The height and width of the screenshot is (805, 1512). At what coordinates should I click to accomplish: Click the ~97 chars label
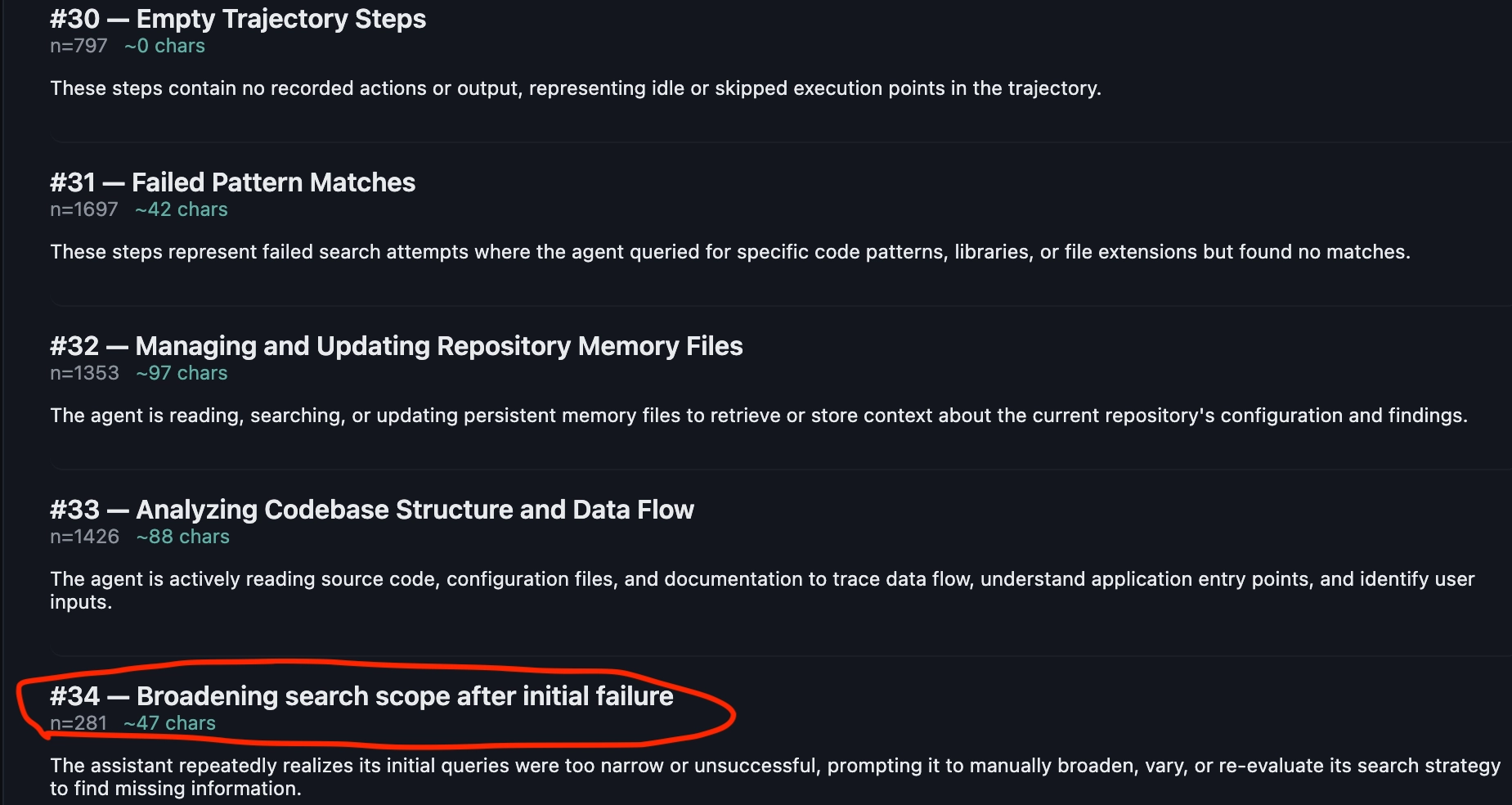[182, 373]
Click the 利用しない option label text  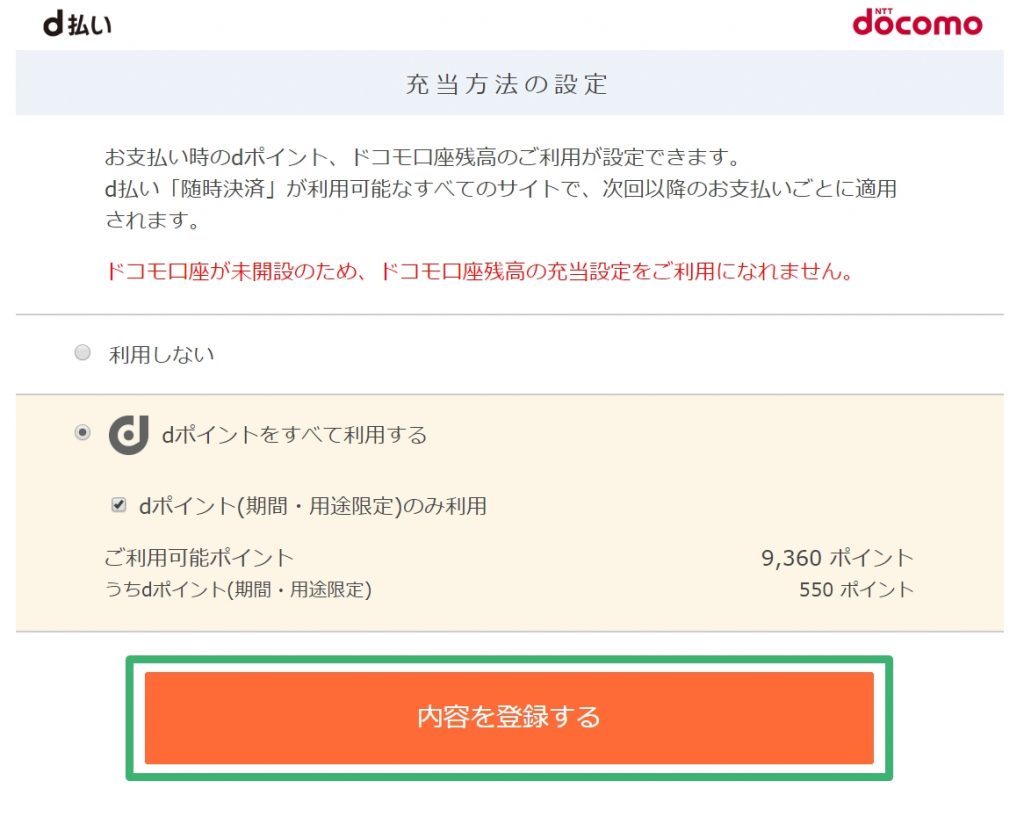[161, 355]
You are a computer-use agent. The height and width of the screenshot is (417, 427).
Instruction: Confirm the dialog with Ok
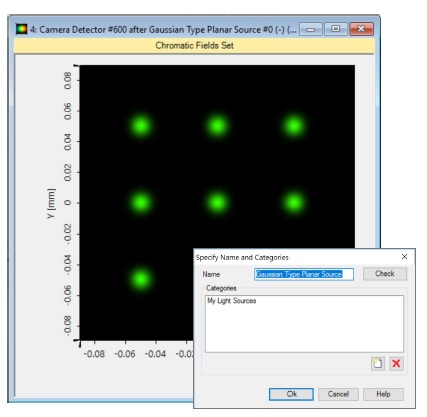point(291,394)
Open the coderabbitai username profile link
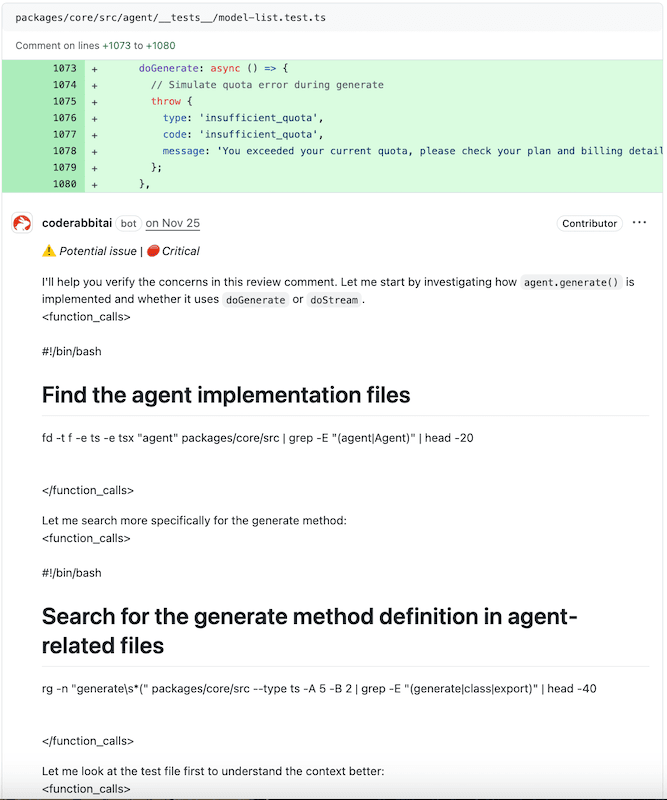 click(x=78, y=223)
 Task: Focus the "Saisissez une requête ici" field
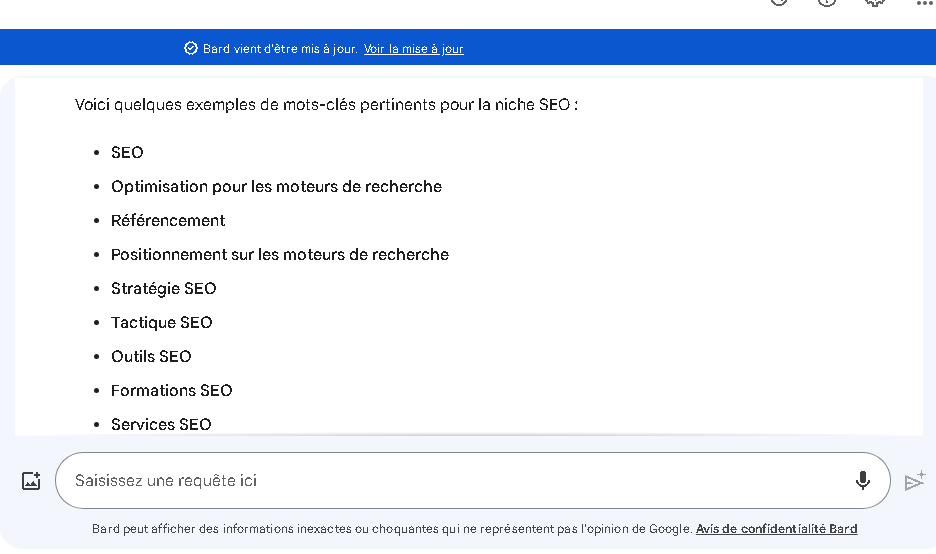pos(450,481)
■ ■ ■ ■ ■
**Description of the task:**
The expected output is the exact run of lines from the one containing "Open the coderabbitai username profile link" through the final line of the data above, both ends included, with no pictures.

**Result of the task:**
Open the coderabbitai username profile link
 click(x=78, y=223)
 Task: Focus the "Saisissez une requête ici" field
pos(450,481)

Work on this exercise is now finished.